Exercise — Present the rows as a numbered list, omitting blank lines and leaving the pictures out of the answer.

Data records —
○ ○ ○ ○

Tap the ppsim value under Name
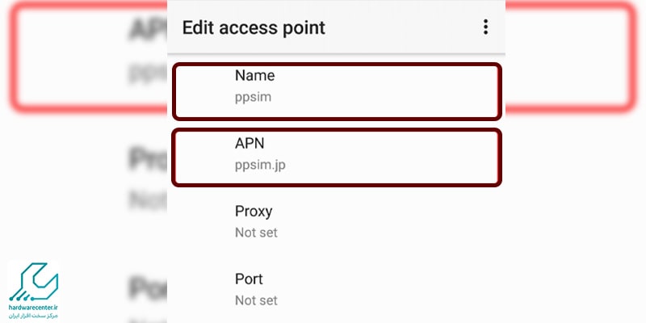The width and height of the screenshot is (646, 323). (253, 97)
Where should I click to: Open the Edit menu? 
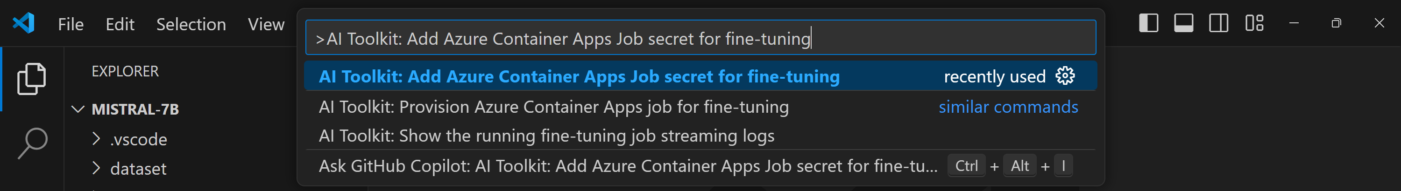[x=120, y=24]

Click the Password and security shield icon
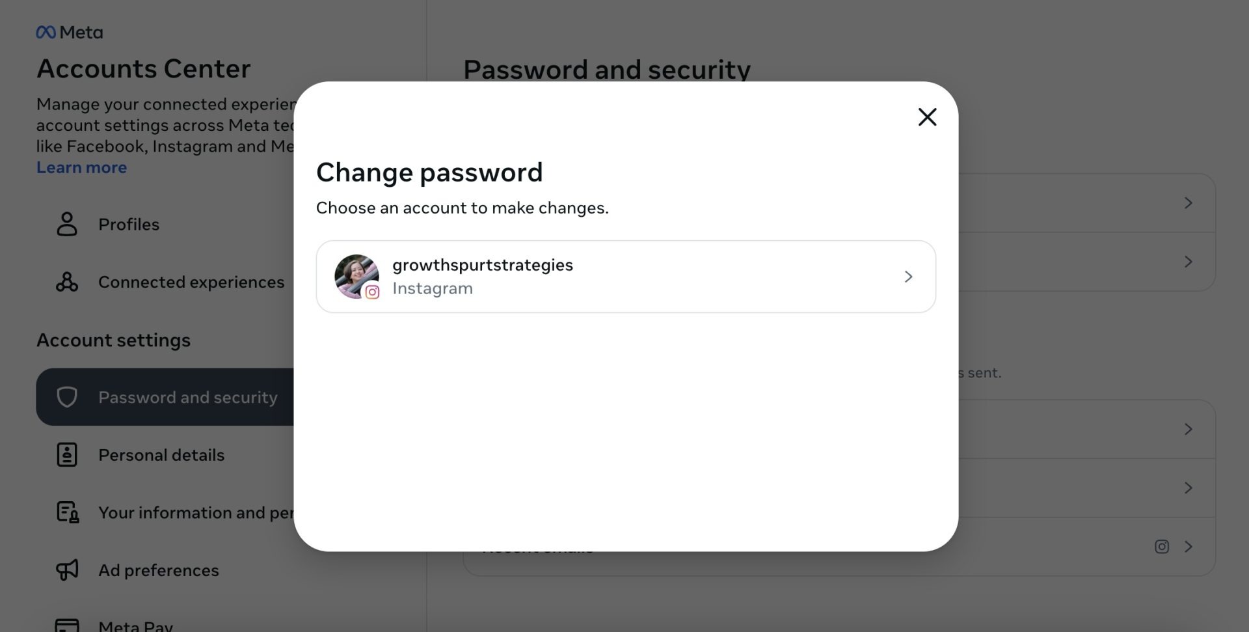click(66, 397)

○ ○ ○ ○

Response below —
1. Tap the ppsim value under Name
2. The width and height of the screenshot is (646, 323). (253, 97)
3. Where should I click to: Open the Edit menu? 
4. [x=120, y=24]
5. Click the Password and security shield icon
6. click(66, 397)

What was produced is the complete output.